From David Onuoja, Abuja
President Bola Ahmed Tinubu, has on Friday signed the 2025 Appropriation Bill of ₦54.99 trillion (about $36.6billion) into law.
The signing of the bill took place at the Presidential Villa, Abuja, with the leadership of the National Assembly and other senior government officials present.
Both chambers of the National Assembly (NASS), had on Thursday, February 13, 2025, passed the budget for the fiscal year after increasing the figure from the initial ₦49.7 trillion to ₦54.99 trillion as submitted by the President.
This make the 2025 Appropriation Act represents a 99.96 percent increase from the 2024 budget of ₦27.5 trillion.
The breakdown of 2025 budget indicates thus: Total Expenditure: ₦54.99 trillion; Statutory Transfers: ₦3.65 trillion; Recurrent (Non-Debt) Expenditure: ₦13.64 trillion; Capital Expenditure: ₦23.96 trillion; and Debt Servicing: ₦14.32 trillion.

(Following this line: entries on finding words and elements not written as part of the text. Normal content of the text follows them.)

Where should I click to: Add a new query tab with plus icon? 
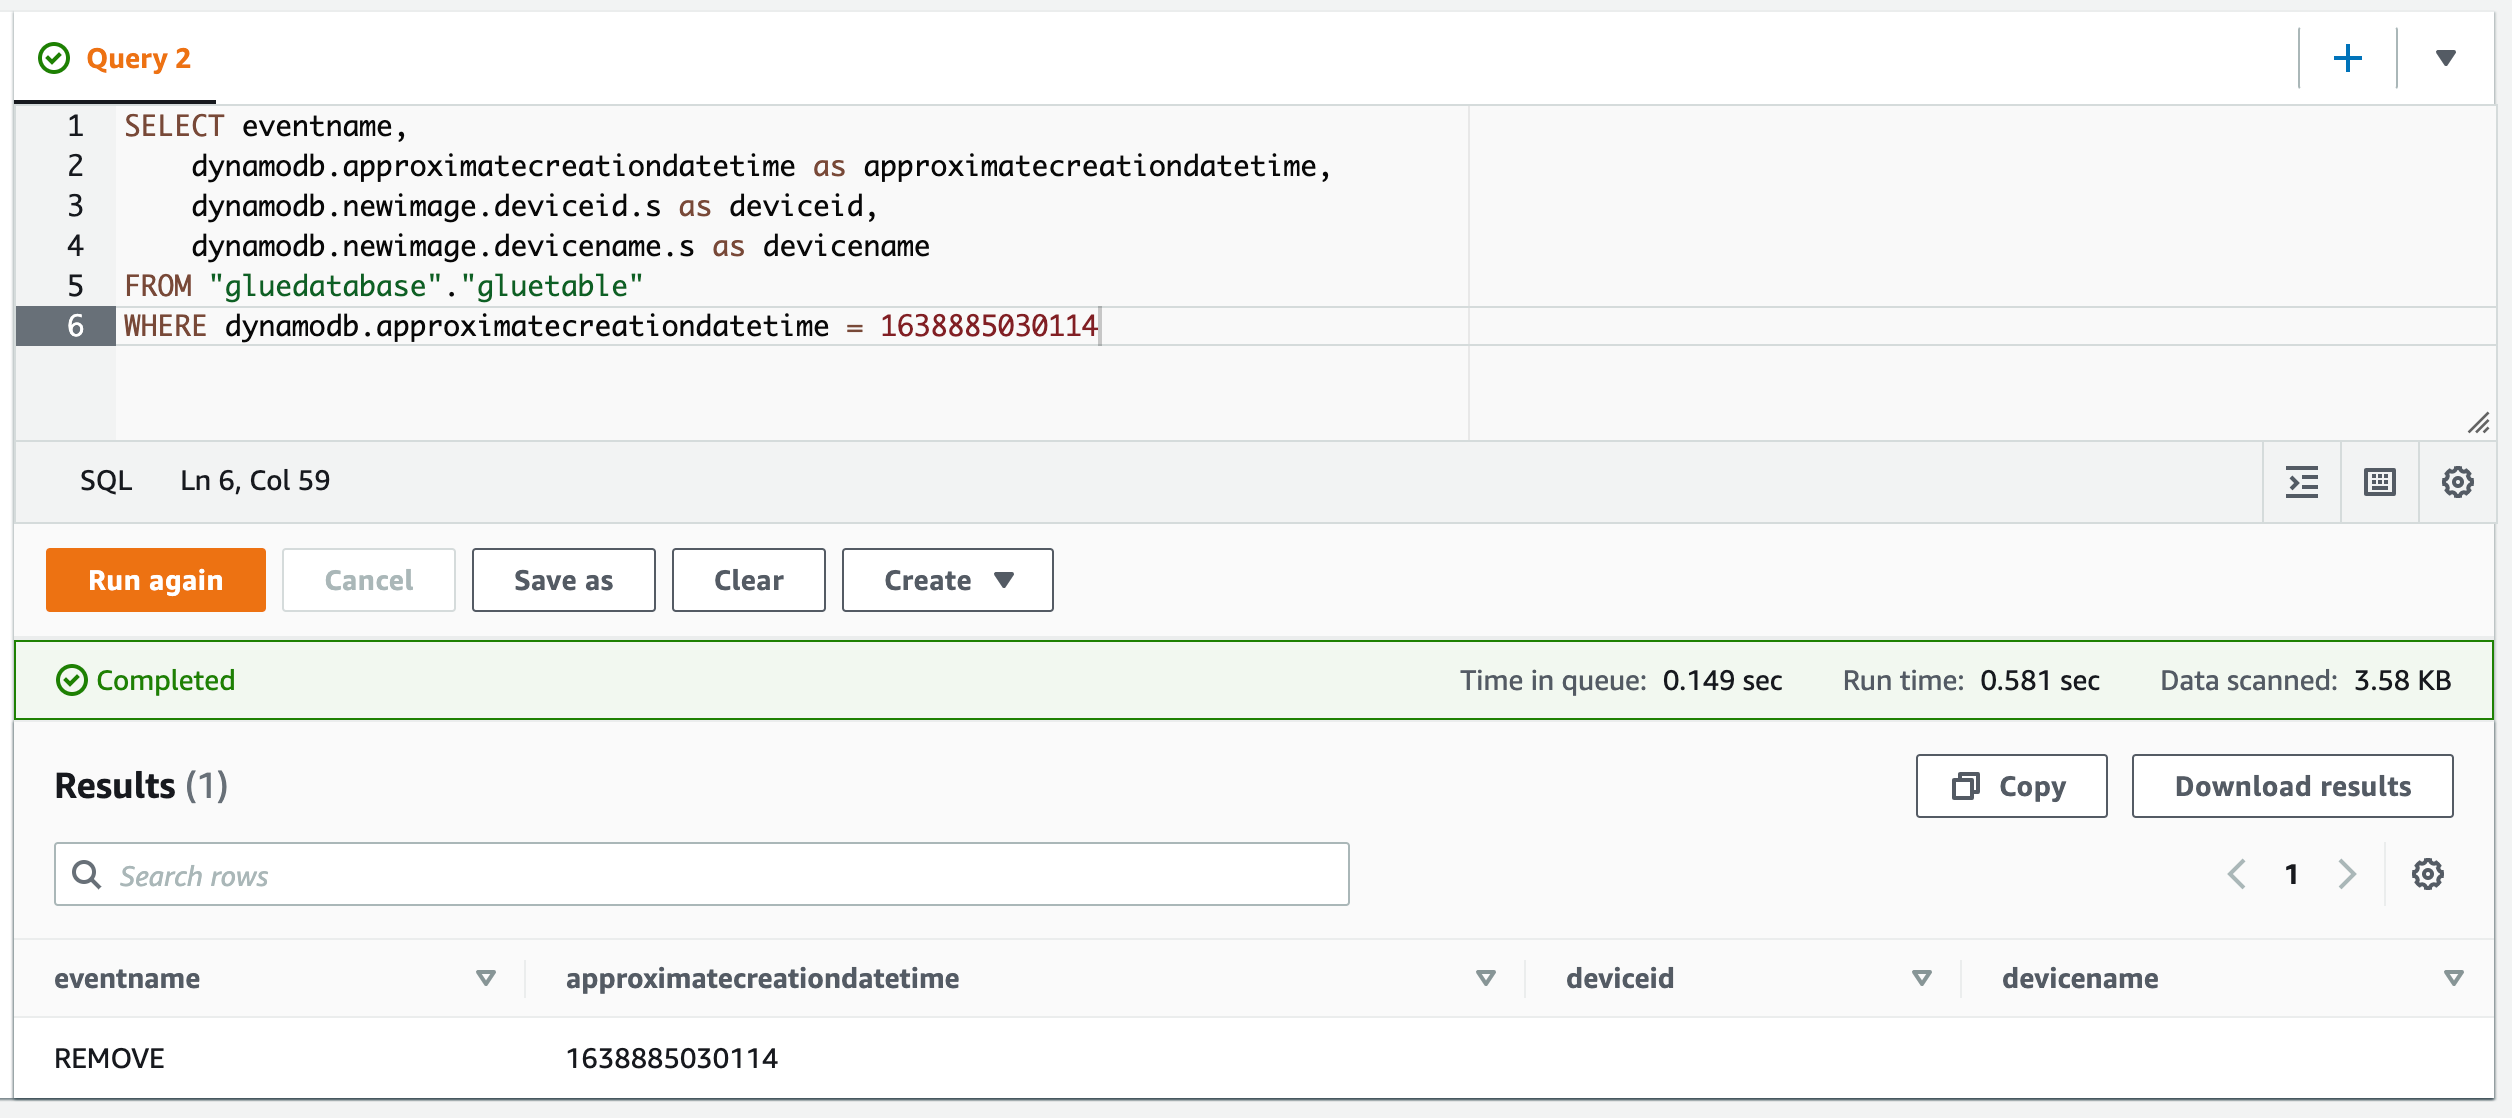[2347, 58]
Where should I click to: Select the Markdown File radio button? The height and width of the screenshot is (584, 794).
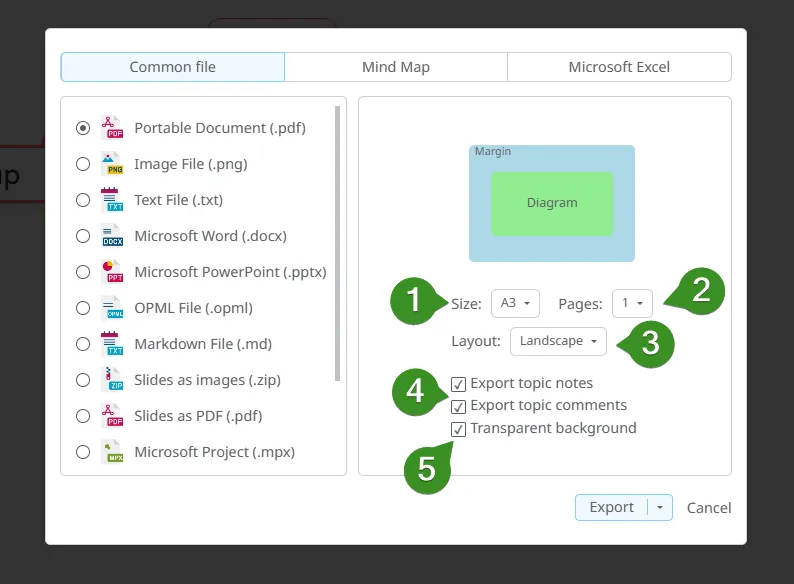[x=83, y=344]
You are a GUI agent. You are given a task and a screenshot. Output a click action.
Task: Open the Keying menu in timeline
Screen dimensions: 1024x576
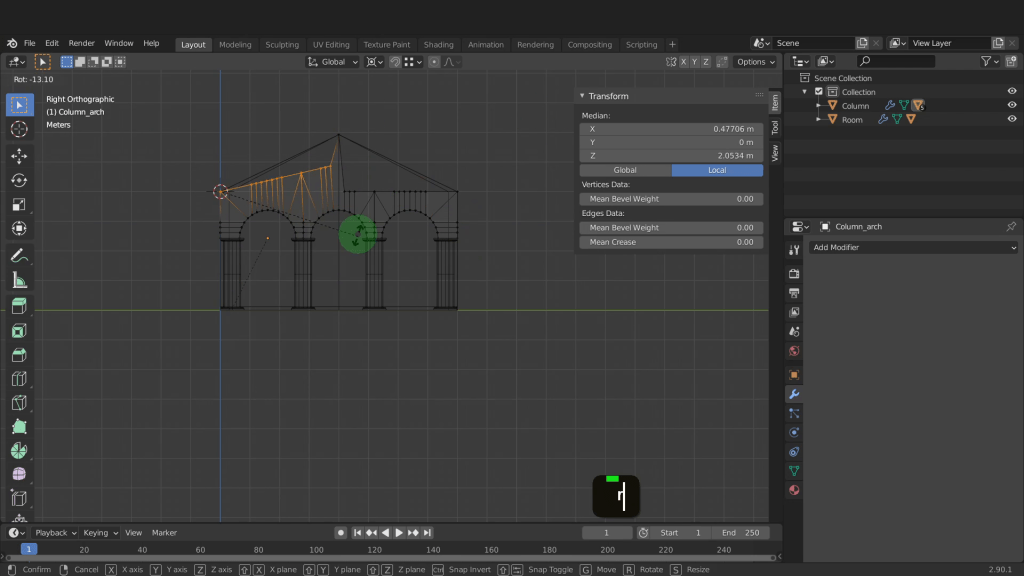[x=100, y=533]
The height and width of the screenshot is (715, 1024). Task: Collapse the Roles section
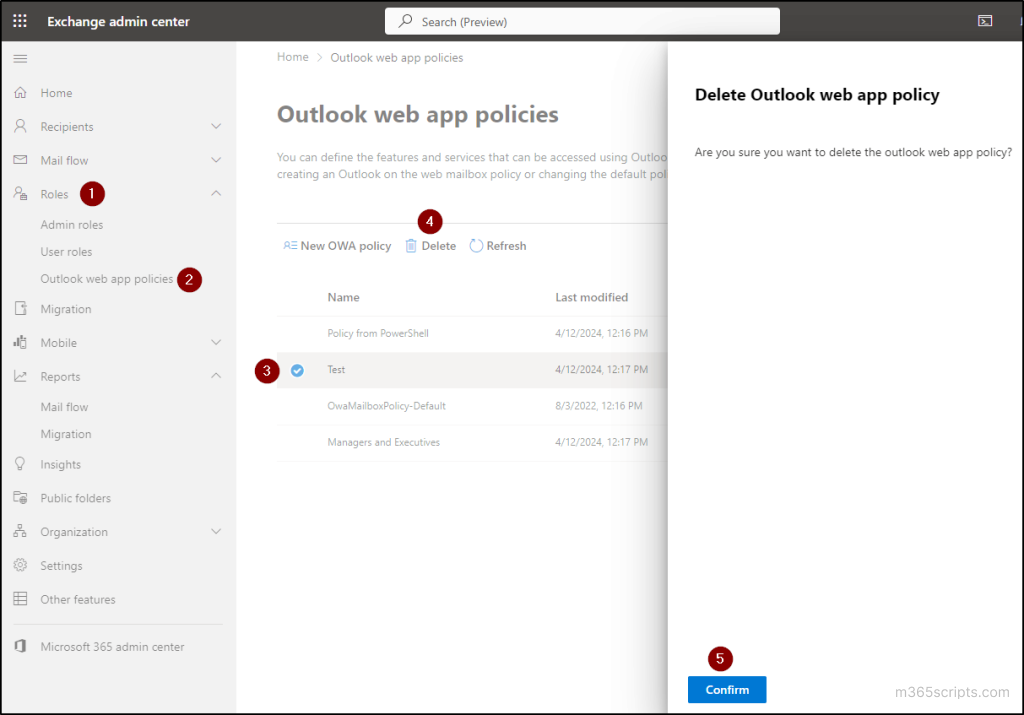pos(216,193)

Details of the budget further indicate that this increase reflects additional anticipated revenues from agencies that include the Federal Inland Revenue Service (FIRS) and the Nigeria Customs Service (NCS).
Government insiders said the budget seeks to address key areas of security, infrastructure, education, and health, with an allocation of $200m to mitigate the impact of recent United States (U.S) health aid reductions.
Furthermore, the insiders explained that the 2025 budget is based on ambitious economic assumptions, including a crude oil production target of 2.06 million barrels per day at a benchmark price of $75 per barrel.
Additionally, the Federal Government’s projection of an exchange rate of ₦1,500 to the U.S. dollar is aimed at reducing inflation from 34.8 per cent to 15 per cent within the year.
This is as it was gathered that an important component of the fiscal strategy involves tax reforms, which President Tinubu has maintained, are designed to enhance revenue generation and ensure the nation’s economic stability.
Another element of the proposed tax overhaul is increasing the Value Added Tax (VAT), from the current 7.5 percent to 12.5 percent by 2026 while exempting essential goods such as food and medicine as part of measures to alleviate the burden on households.
The reform proposal also focuses on reallocating VAT revenues to favour states that generate more, a move that has sparked debate regarding regional economic disparities nationwide.